CANCELLED = "cancelled"
DISPUTED = "disputed"
class FundingMode(str, Enum):
ESCROW = "escrow" # Arbiter escrows funds
DIRECT = "direct" # Arbiter provides trust backing only
class Contract(BaseModel):
contract_id: str
party_a: FPAddress # requester / payer
party_b: FPAddress # provider / payee
creator: FPAddress # creator (A or B)
arbiter: FPAddress
title: str
description: str
amount: float
funding_mode: FundingMode
status: ContractStatus = ContractStatus.DRAFT
draft_version: int = 1
# Integrity chain — every state change snapshots into snapshot_history
terms_hash: str = ""
current_snapshot_hash: str | None = None
prev_snapshot_hash: str | None = None
participant_snapshots: list[ParticipantSnapshot] = []
approvals: list[ContractApproval] = []
receipts: list[ContractReceipt] = []
snapshot_history: list[ContractSnapshot] = []
# Work session linkage (used by the application layer to bind
# the contract to a multi-turn conversation)
work_session_id: str | None = None
work_session_name: str | None = None
# Delivery & cost — populated by CONTRACT_COMPLETE
current_delivery: DeliveryEvidence | None = None
delivery_history: list[DeliveryEvidence] = []
current_execution_costs: list[ExecutionCostReport] = []
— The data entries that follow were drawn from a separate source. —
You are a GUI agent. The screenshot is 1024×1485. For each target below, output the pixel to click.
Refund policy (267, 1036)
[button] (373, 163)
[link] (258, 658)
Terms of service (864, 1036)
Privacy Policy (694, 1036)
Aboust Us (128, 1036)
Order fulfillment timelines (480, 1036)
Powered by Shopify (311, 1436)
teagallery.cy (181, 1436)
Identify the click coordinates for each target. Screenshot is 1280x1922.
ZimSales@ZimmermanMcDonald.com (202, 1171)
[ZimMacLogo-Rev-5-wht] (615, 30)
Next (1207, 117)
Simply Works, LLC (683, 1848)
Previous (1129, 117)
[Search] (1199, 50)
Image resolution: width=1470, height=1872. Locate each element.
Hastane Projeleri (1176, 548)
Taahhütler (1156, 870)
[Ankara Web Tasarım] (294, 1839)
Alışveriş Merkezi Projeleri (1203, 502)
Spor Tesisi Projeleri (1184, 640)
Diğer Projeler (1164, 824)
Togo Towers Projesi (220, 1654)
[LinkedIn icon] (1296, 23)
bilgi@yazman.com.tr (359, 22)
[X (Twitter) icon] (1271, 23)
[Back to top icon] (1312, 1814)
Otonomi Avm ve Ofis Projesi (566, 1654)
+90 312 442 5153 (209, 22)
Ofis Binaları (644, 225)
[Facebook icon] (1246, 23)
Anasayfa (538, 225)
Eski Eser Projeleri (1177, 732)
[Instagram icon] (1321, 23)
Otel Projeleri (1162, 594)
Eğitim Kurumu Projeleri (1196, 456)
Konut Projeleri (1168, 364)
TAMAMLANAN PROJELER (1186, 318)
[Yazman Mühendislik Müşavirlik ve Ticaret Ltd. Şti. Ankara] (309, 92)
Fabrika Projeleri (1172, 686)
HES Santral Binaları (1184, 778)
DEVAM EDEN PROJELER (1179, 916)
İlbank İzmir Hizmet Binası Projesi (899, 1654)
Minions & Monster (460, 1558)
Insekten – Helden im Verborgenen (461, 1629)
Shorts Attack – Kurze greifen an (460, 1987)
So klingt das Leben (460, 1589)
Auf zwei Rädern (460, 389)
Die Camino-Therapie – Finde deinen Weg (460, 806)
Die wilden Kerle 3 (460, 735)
cost_history: list[ExecutionCostReport] = []
# Rework
rework_count: int = 0
max_rework_count: int = 3
# Rating (A rates B at settlement)
rating: int | None = None
review: str | None = None
rated_by: FPAddress | None = None
rated_at: float | None = None
# Last action audit
last_action: str | None = None
last_actor: FPAddress | None = None
last_reason: str | None = None
last_action_at: float | None = None
# Timeline
created_at: float
approved_at: float | None = None
activated_at: float | None = None
completed_at: float | None = None
settling_at: float | None = None
settled_at: float | None = None
cancelled_at: float | None = None
# Arbiter Ed25519 signature over the latest snapshot
arbiter_signature: str | None = None
arbiter_signature_alg: str = "ed25519-sha256:v1"
attestation: ArbiterAttestation | None = None
The integrity sub-models (ContractSnapshot, ContractApproval, ContractReceipt, ArbiterAttestation, ParticipantSnapshot, DeliveryEvidence, ExecutionCostReport) all live in fp/trade/models.py. Each CONTRACT_STATUS carries a fresh ContractSnapshot signed by the Arbiter, and the chain of prev_snapshot_hash → current_snapshot_hash lets either party (or a third-party auditor) replay the full lifecycle.
Reputation view¶
Reputation is not persisted independently. It is computed live from the Arbiter-signed contract list. The model below is used for transport and display only:
class Reputation(BaseModel):
"""Reputation view computed from the signed contract chain (not stored)."""
entity_uid: EntityUid
balance: float = 0.0
total_contracts: int = 0
completed_contracts: int = 0
cancelled_contracts: int = 0
timeout_count: int = 0
avg_rating_as_provider: float = 0.0
credit_score: float = 0.0
See Reputation for the derivation rules.
Message payloads¶
class ContractCreatePayload(BaseModel):
"""Create a contract. Cards are carried inline so the Arbiter can
freeze each participant's identity into the contract on creation."""
party_a: FPAddress
party_b: FPAddress
party_a_card: EntityCard | None = None
party_b_card: EntityCard | None = None
title: str
description: str
amount: float
funding_mode: FundingMode
work_session_id: str | None = None
work_session_name: str | None = None
class ContractAmendPayload(BaseModel):
"""Amend the contract in DRAFT."""
contract_id: str
title: str | None = None
description: str | None = None
amount: float | None = None
funding_mode: FundingMode | None = None
# Optimistic-concurrency fields — the Arbiter rejects the amendment
# if the contract has moved on since the sender last observed it.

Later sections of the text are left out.